Solved – How to decompose a time series with multiple seasonal components

decompositionforecastingmultiple-seasonalitiesrtime series

I have a time series that contains double seasonal components and I would like to decompose the series into the following time series components (trend, seasonal component 1, seasonal component 2 and irregular component). As far as I know, the STL procedure for decomposing a series in R only allows one seasonal component, so I have tried decomposing the series twice. First, by setting the frequency to be the first seasonal component using the following code:

ser = ts(data, freq=48)
dec_1 = stl(ser, s.window="per")

Then, I decomposed the irregular component of the decomposed series (dec_1) by setting the frequency to be the second seasonal component, such that:

ser2 = ts(dec_1$time.series[,3], freq=336)
dec_2 = stl(ser2, s.window="per")

I'm not very confident with this approach. And I would like to know if there are any other ways to decompose a series that has multiple seasonalities. Also,I have noticed that the tbats() function in the R forecast package allows one to fit a model to a series with multiple seasonalities however, it doesn't say how to decompose a series with it.

Best Answer

R's forecast package bats() and tbats() functions can fit BATS and TBATS models to the data. The functions return lists with a class attribute either "bats" or "tbats". One of the elements on this list is a time series of state vectors, $x(t)$, for each time, $t$.

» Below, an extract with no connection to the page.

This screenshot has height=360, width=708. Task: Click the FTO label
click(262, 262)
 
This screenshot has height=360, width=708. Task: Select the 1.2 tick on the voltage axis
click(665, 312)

See http://robjhyndman.com/papers/complex-seasonality/ for the formula's and Hyndman et al (2008) for a better description of ETS models. BATS and TBATS are an extension of ETS.

For example:

fit <- bats(myTimeseries)
fit$x

In this case, each row of x will be on fourier-like harmonic.

There are also plot.tbats() and plot.bats() functions to automatically decompose and view the components.